Lightweight Neural Network for Sleep Posture Classification Using Pressure Sensing Mat at Various Sensor Densities

Recently, pressure-sensing mats have been widely used to capture static and dynamic pressure over sleep for posture recognition. Both a full-size mat with a low-density sensing array for figuring out the structure of the whole body and a miniature scale mat with a high-density sensing array for identifying the local characteristics around the chest have been investigated. However, both of the mat systems may face the challenge in the trade-off between the computational complexity (involving the size, density, etc. of the mat) and the performance of sleep posture recognition, where high performance may requires overcomplex computation and result in time latency in real-time sleep posture monitoring. In this paper, a lightweight neural network named ConcatNet, is proposed to realize sleep postures (supine, left, right, and prone) recognition in real time while maintaining a favorable performance. In ConcatNet, the inception module is proposed to extract the image features under multiple receptive fields, while the multi-layer feature fusion module is utilized to fuse deep and shallow features to enhance the model performance.
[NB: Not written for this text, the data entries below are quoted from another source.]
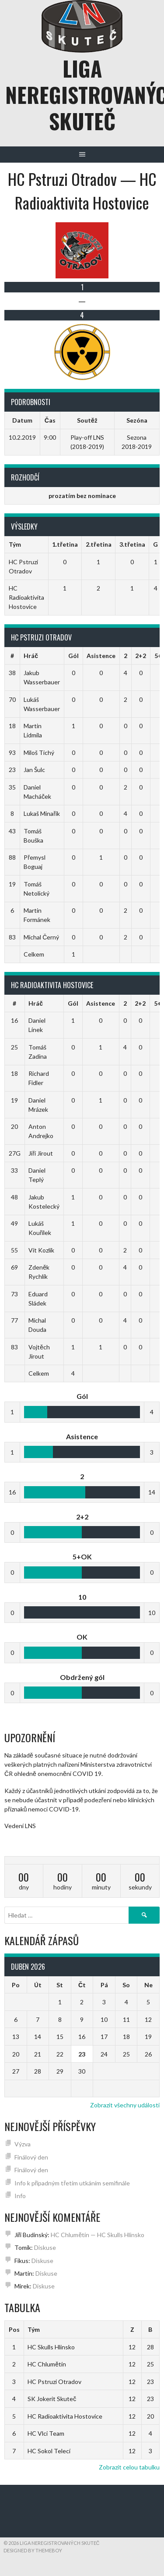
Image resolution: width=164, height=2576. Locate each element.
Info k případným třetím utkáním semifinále (72, 2183)
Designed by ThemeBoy (32, 2550)
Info (20, 2195)
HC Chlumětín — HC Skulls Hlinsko (97, 2234)
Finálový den (31, 2157)
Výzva (22, 2144)
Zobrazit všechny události (125, 2105)
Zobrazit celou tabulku (129, 2467)
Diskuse (45, 2247)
To further improve the efficiency of the model, the depthwise convolution is adopoted. ConcatNet models in 3 different scales (ConcatNet-S, ConcatNet-M, and ConcatNet-L) are built to explore the impact of the sensor density on sleep posture recognition performance. Experimental results exhibit that ConcatNet-M corresponding to medium sensor density ( ${16}\times {16}$ ) achieved the best comprehensive performance, with short-term data cross-validation accuracy at 95.56% and overnight data testing accuracy at 94.68%. The model size is 7.91KB, FLOPs is 56.47K, and the inference time is only 0.38ms, which shows an outstanding performance of real-time sleep posture recognition with minimum consumption, indicating the potential to be deployed in mobile devices.